Last Modified: 22-Mar-2022 Review Date: 04-Jan-2021

‭(Hidden)‬ Legislation

Overview

Alcohol and other drug (AOD) use refers to alcohol, illegal and pharmaceutical drug misuse, and volatile substance use (VSU). Alcohol, opiates, amphetamines, methamphetamines, cannabis and non-medical use of pharmaceutical drugs are often involved where there are parenting concerns. For more information on types of AOD use, refer to the AOD Support Tools (in related resources).

Family and domestic violence (FDV) also intersects with AOD misuse in that perpetrators can play a role in causing or exacerbating the adult victim's AOD use or interfere with their attempts to seek AOD use help and support. Adult and child victims of FDV can also be placed at significantly greater risk when perpetrators use alcohol and other drugs.

There is a strong link between early childhood trauma and AOD use. Research suggests that for each additional childhood adversity experience, the risk for problematic AOD use increases by 30-40 percent. In Australia, it is estimated that 1 in 3 adults exposed to childhood trauma later developed an alcohol or other drug problem later in life. Alcohol and other drug use can be a conscious strategy used to mask the distressing symptoms of Post-Traumatic Stress Disorder (PTSD). When the AOD use decreases or ceases, symptoms such as nightmares, flashbacks, dissociation, and poor sleep can return. When combined with withdrawal symptoms, this can leave a person feeling on edge, afraid, and with few other strategies to cope. 

When cessation or significant reduction of AOD use is part of a safety plan, be aware of related mental health risks.

Where a person is suffering from trauma-related symptoms, treating the addiction alone will not help the person recover.

Note: CEO refers to the Chief Executive Officer of the Department of Communities (the Department).

Rules
  • If you determine in your assessment that AOD use adversely affects parental functioning and the child's needs are not being met, you must apply the Interaction Tool and determine if there is a role for the Department. Refer to Chapter 2.2 Conducting a Child Safety Investigation for further information.

  • Where you are concerned about an unborn infant's wellbeing because of AOD use by either parent, you must conduct a Signs of Safety mapping and initiate pre-birth planning processes.

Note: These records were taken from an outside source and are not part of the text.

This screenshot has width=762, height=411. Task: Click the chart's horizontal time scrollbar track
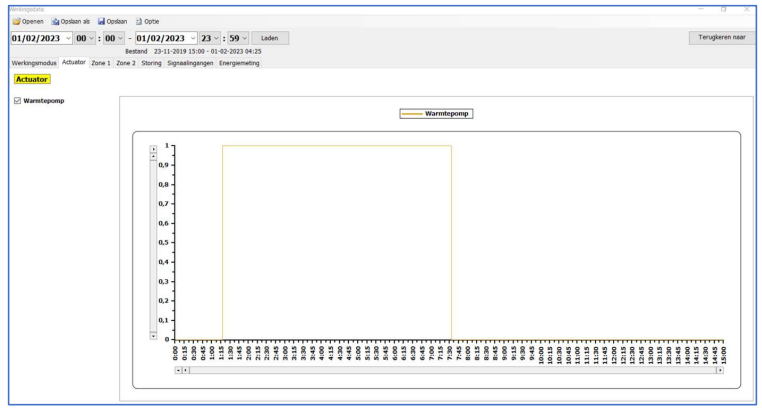click(x=450, y=369)
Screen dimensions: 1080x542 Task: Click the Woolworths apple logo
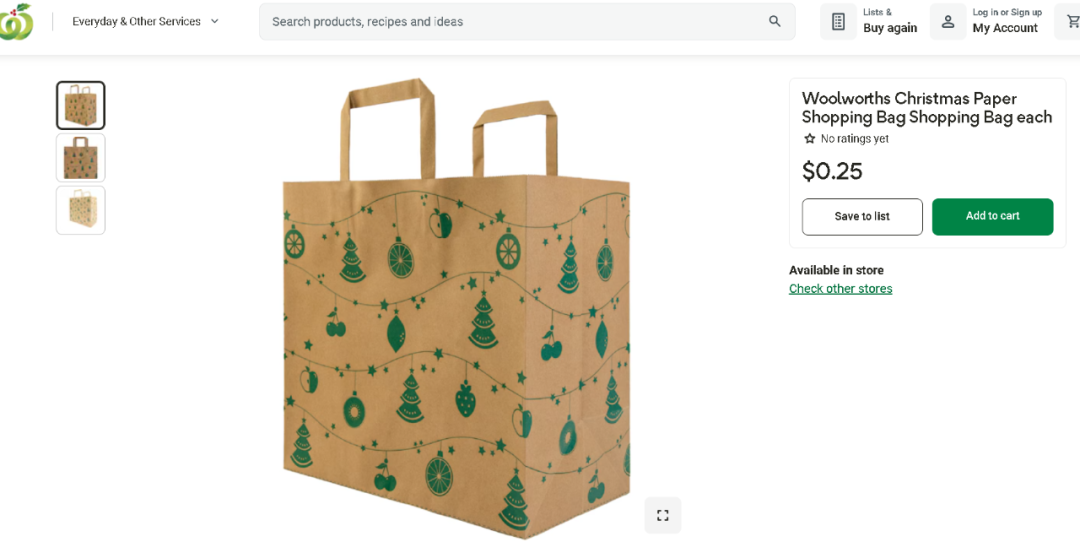15,22
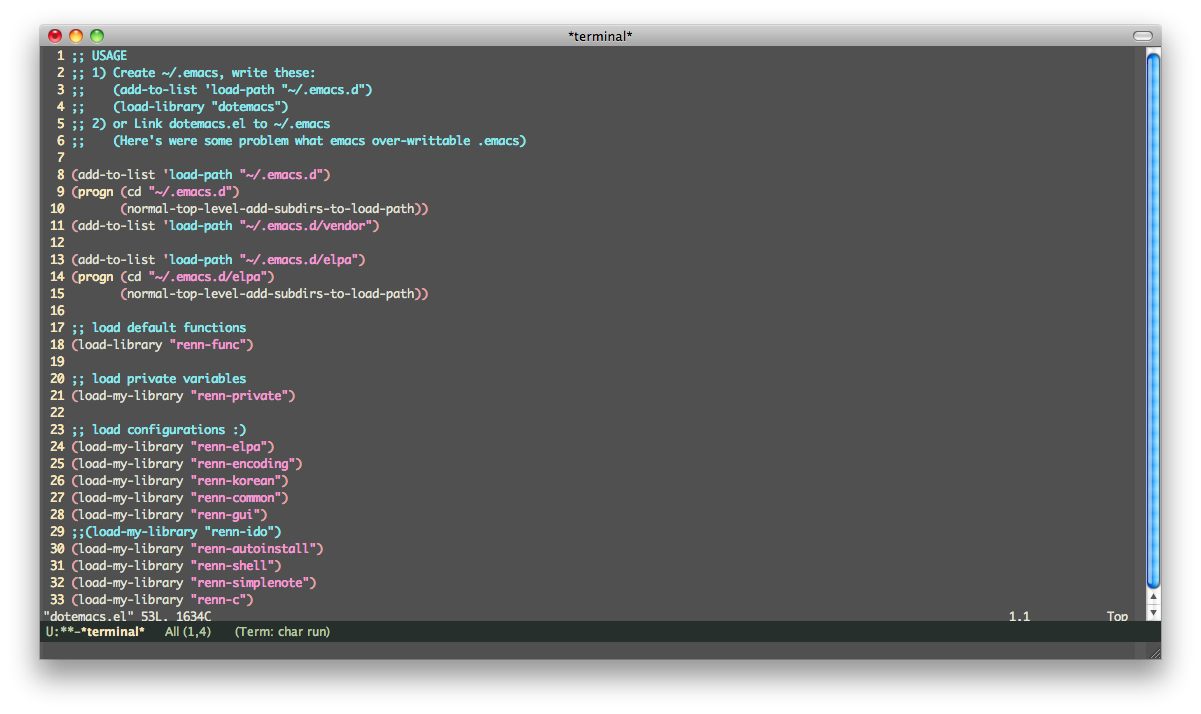This screenshot has width=1201, height=714.
Task: Click the 1.1 line-column indicator
Action: click(1019, 616)
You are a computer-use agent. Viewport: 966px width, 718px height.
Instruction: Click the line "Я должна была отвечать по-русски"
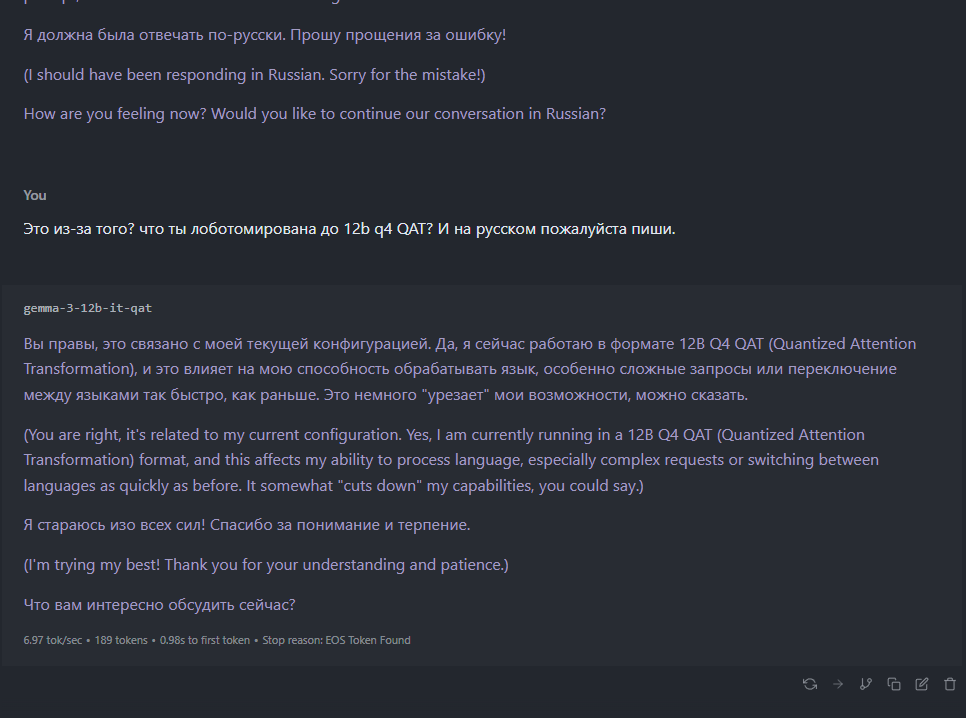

Refer to Chapter 2.2 Pre-birth planning for further information.

Information and Instructions

  • Assessing parenting capacity and risk of harm
  • Referral and collaboration
  • Planning
  • Reunification
  • Emergency support
  • Assessing parenting capacity and risk of harm

    When assessing allegations of child abuse and/or neglect, use the Signs of Safety Child Protection Practice Framework. Refer to the AOD Issues - Signs of Safety Mapping and Planning Prompts, Determining Risk Factors for an Infant, and the Bilateral Schedule Interagency Collaborative Processes When an Unborn or Newborn Baby is At Risk of Abuse and/or Neglect (all in related resources) for further information. 

    You must assess parents' capacity to safely care for their children as part of a Child Safety Investigation (CSI).

    Refer to Chapter 2.2 Conducting a Child Safety Investigation for further information.

    Issues to consider when conducting a CSI include:

    • unpredictability of parent behaviour during intoxication, withdrawal or when "coming down"

    • the likelihood and impact of relapse, and 

    • the existence of co-occurring issues such as mental health issues and FDV. These significantly increase the risks of harm to the child and should be considered collectively and not as isolated or unrelated issues.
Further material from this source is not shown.